São Paulo, 14 (AE) - Parece que combinaram. Em entrevistas o francês Bertrand Tavernier, falando de seu filme "Quando Tudo Começa..." e o inglês Ken Loach, diretor de "Meu Nome É Joe", não poupam críticas à globalização e ao neoliberalismo econômico. Dizem que a globalização só serve ao governo americano e, no caso de Loach, embora ele reconheça uma melhoria dos números na Inglaterra de Tony Blair, critica o atual primeiro-ministro por ter levado o Partido Trabalhista para o centro, assimilando as reformas econômicas de Margaret Thatcher.
Loach, um trotskista que fez "Terra e Liberdade", ambientado na Guerra Civil espanhola, para discutir o conceito da revolução permanente no fim do milênio, não é um nostálgico das ideologias tradicionais. Mas continua preocupado com questões que muita gente poderá até achar obsoletas. Sua prioridade continua sendo o bom e velho humanismo. "Pela aceitação dos meus filmes, sinto que há uma massa de espectadores em todo o mundo que comunga das minhas idéias." Lembra que "Terra e Liberdade" ficou meses em cartaz em São Paulo. "Meu cinema não compete com os blockbusters de Hollywood
mas atinge uma camada sólida do público", diz.
Ele fala com carinho de "Meu Nome É Joe.
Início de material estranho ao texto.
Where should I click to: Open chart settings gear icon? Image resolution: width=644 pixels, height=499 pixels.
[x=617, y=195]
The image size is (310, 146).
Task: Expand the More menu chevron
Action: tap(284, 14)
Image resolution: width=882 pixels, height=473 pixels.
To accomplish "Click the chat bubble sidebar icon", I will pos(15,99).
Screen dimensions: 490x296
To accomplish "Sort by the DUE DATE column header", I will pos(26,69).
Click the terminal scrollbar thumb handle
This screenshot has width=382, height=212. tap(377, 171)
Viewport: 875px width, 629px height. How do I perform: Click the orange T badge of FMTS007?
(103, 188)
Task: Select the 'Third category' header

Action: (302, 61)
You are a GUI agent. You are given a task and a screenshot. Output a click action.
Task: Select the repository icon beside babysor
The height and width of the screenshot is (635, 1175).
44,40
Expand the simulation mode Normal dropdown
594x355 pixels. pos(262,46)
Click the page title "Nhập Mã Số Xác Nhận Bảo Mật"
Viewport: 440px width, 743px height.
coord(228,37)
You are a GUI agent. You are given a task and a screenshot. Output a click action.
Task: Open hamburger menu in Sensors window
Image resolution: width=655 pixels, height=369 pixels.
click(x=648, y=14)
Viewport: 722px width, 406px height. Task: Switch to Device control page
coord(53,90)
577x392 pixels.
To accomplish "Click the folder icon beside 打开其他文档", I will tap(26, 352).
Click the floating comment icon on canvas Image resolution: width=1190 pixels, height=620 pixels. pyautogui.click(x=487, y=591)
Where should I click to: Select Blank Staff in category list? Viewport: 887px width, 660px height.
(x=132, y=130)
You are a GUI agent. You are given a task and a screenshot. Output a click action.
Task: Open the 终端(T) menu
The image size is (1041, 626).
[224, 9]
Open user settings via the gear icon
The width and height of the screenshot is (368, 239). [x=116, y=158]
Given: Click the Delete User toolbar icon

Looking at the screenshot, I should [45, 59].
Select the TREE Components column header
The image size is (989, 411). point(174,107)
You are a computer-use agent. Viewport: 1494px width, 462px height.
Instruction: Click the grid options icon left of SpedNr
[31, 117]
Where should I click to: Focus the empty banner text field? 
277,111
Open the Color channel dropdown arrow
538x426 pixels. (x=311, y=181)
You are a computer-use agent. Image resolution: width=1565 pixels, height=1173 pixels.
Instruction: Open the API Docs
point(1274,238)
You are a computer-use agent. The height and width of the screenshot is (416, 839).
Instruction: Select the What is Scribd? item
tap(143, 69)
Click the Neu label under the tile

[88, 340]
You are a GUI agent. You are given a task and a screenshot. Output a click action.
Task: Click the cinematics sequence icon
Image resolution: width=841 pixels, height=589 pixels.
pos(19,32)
Não poupa elogios ao ator Peter Mullan, que faz Joe. "Peter impregnou o personagem de tanta humanidade que acho difícil para qualquer espectador não se comover com ele." Seu método de trabalho com os atores não é rígido. Baseia-se numa sólida pesquisa e na colaboração. "Sou sempre aberto para ouvir o que um ator pode dizer para contribuir na criação do personagem."
Depois de "Meu Nome É Joe, com sua história do desempregado, ex-alcoólatra, que reassume sua dignidade ao treinar um time de futebol de várzea, rodou nos Estados Unidos "Bread and Roses", tratando da cultura de hispano-americanos. Lembra que, antes desse filme, já incursionara pela cultura hispânica com "A Canção de Carla, rodado na Nicarágua. Surpreende-se quando o repórter lhe diz que no Brasil o filme foi recebido como um Terra e Liberdade requentado. "Será que foi pela permanência do tema revolucionário?", pergunta. Em caso afirmativo, diz que vai continuar requentando Terra e Liberdade. Loach não desistiu do conceito da revolução. Sabe que o mundo mudou e até Tony Blair, ao defender a 3.ª Via, gosta de dizer que é como se o capitalismo tivesse descoberto a sua revolução permanente. "Minha revolução é outra", garante Loach.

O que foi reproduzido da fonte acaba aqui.